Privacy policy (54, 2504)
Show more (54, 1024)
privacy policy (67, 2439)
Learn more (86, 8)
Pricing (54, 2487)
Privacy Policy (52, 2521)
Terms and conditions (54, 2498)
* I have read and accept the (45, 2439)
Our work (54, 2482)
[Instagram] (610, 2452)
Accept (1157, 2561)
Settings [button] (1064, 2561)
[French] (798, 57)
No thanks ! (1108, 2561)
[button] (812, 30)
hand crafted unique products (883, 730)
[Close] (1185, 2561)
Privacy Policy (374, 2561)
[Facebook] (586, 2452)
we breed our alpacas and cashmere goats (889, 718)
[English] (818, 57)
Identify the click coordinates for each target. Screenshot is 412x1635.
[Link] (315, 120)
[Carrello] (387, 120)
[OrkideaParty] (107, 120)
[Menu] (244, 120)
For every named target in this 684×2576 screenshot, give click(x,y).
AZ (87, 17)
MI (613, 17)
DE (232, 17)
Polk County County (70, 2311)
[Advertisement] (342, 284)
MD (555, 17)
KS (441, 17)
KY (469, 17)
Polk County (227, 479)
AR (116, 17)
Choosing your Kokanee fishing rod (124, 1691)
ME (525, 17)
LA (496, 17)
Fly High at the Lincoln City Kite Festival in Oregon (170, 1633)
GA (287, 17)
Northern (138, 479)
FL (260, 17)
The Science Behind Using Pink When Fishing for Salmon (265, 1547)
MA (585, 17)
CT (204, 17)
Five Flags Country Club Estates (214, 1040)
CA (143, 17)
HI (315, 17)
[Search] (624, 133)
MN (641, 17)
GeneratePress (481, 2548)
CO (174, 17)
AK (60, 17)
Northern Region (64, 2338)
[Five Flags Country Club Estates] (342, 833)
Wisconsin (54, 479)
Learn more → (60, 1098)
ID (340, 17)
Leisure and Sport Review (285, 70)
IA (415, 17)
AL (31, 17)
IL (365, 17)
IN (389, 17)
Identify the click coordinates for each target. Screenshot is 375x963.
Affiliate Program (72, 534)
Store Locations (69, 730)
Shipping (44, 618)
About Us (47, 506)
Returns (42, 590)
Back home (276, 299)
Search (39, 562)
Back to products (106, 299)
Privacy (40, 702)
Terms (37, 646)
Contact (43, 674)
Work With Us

════

**Requirement**
Quote the data above from the line containing "[English] (818, 57)" to the line containing "[Advertisement] (342, 284)", inclusive, and stop.

**Answer space**
[English] (818, 57)
Identify the click coordinates for each target. Screenshot is 412x1635.
[Link] (315, 120)
[Carrello] (387, 120)
[OrkideaParty] (107, 120)
[Menu] (244, 120)
For every named target in this 684×2576 screenshot, give click(x,y).
AZ (87, 17)
MI (613, 17)
DE (232, 17)
Polk County County (70, 2311)
[Advertisement] (342, 284)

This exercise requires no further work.